The main difficulty in theoretical predictions comes from the hadronic matrix
elements.
We adopt the factorization assumptions in $B\to P(V)T$, and then use the
ISGW2 model to evaluate $B\to T$ transition matrix elements.
In the factorization framework, the matrix elements for $B\to P(V)T$ are
parameterized as \cite{ISGW}
\begin{eqnarray}
\langle 0 | A^{\mu} | P \rangle &=& i f_P p_P^{\mu} ~,  \\
\langle 0 | V^{\mu} | V \rangle &=&  m_V f_V \epsilon^{\mu} ~,  \\
\langle T | j^{\mu} | B \rangle &=& i h(m_{P(V)}^2) \epsilon^{\mu \nu
\rho \sigma} \epsilon^*_{\nu \alpha} p_B^{\alpha} (p_B
+p_T)_{\rho} (p_B -p_T)_{\sigma} + k(m_{P(V)}^2) \epsilon^{* \mu \nu}
(p_B)_{\nu}  \nonumber \\
&\mbox{}&  + \epsilon^*_{\alpha \beta} p_B^{\alpha} p_B^{\beta} [
b_+(m_{P(V)}^2) (p_B +p_T)^{\mu} +b_-(m_{P(V)}^2) (p_B -p_T)^{\mu} ]~,
\label{formfactor}
\end{eqnarray}
where $j^{\mu} = V^{\mu} -A^{\mu}$.  $V^{\mu}$ and $A^{\mu}$
denote a vector and an axial-vector current, respectively.  $f_{P(V)}$
denotes the decay constant of the relevant pseudoscalar (vector) meson.

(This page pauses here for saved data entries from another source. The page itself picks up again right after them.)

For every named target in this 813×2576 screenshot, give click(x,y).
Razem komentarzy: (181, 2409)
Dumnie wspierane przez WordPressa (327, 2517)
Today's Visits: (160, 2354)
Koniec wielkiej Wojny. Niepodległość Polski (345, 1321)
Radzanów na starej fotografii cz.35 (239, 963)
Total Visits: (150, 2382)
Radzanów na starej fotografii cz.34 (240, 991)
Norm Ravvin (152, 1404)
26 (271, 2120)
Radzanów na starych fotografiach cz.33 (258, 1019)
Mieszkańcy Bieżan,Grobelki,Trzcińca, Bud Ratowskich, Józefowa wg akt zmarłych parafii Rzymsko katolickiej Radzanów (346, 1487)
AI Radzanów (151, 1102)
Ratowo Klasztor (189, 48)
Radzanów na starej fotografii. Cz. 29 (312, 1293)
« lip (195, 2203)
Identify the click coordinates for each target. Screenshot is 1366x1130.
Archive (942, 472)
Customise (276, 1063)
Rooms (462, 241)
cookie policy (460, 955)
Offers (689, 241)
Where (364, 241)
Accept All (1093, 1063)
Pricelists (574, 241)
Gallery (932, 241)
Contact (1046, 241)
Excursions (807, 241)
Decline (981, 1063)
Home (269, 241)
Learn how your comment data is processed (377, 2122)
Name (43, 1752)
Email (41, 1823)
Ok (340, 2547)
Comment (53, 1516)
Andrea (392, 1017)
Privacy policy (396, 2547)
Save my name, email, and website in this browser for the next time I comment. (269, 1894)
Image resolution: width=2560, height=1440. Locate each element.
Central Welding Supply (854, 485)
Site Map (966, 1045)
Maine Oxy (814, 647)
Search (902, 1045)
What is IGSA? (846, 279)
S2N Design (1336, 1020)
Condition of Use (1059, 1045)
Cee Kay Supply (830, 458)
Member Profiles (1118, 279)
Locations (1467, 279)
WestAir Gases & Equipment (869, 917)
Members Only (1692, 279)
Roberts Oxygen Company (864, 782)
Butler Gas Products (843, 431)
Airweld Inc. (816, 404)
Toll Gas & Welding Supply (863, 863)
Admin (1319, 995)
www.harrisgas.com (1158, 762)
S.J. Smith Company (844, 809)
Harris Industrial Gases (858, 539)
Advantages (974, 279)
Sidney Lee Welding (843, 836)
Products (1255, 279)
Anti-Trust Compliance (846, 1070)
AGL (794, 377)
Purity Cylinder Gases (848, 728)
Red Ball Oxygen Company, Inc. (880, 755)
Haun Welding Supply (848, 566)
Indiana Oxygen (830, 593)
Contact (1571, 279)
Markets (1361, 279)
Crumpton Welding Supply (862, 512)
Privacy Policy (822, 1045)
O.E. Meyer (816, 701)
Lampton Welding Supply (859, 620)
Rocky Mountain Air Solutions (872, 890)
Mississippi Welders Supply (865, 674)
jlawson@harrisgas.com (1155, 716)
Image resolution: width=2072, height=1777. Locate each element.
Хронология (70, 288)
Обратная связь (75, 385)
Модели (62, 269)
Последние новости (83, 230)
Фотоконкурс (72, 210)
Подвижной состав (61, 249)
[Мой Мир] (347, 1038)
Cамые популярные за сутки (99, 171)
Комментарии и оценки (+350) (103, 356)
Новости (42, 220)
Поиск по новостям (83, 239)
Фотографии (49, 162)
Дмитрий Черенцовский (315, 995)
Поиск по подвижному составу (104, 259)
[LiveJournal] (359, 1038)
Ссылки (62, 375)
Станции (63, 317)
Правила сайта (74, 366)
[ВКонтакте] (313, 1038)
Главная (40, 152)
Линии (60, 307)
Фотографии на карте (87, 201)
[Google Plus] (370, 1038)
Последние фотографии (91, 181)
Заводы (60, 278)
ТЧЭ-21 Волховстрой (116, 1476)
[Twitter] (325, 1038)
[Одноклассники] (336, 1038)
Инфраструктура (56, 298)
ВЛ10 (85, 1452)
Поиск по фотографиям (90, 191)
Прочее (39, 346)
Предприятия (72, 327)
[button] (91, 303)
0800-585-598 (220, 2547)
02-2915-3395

$p_B$ and $p_T$ denote the
momentum of the $B$ meson and the tensor meson, respectively.
Here $\epsilon^\mu (\epsilon^{\mu\nu})$ is the polarization vector (tensor)
of the vector (tensor) meson.
The polarization tensor $\epsilon^{\mu \nu}$ satisfies the following properties
\cite{epsilon}:
\begin{eqnarray}
&\mbox{}& \epsilon^{\mu \nu} (p_{_T}, \lambda) = \epsilon^{\nu
\mu} (p_{_T}, \lambda),
\\ &\mbox{}& p_\mu \epsilon^{\mu \nu} (p_{_T}, \lambda) = p_\nu \epsilon^{\mu \nu} (p_{_T},
\lambda) = 0,
\\ &\mbox{}& \epsilon^\mu_{~\mu} (p_{_T}, \lambda) = 0~,
\end{eqnarray}
where $\lambda$ is the helicity index of the tensor meson.
Note that, as argued in \cite{Oh1}, there are no amplitudes proportional
to $f_T\times ({\rm form~factor~for~}B\to P(V))$ since
\begin{equation}
\langle 0|j^\mu|T\rangle=p_\nu\epsilon^{\mu\nu}(p_T,\lambda)
 +p_T^\mu\epsilon^\nu_\nu(p_T,\lambda)=0~.
\end{equation}

The coefficients $h$, $k$, $b_\pm$ contain nonperturbative nature of the
$B\to T$ transition.
They are in general functions of the momentum transfer $t\equiv(p_B-p_T)^2$,
and are combined to express the form factors for $B\to T$, $\F(t)$.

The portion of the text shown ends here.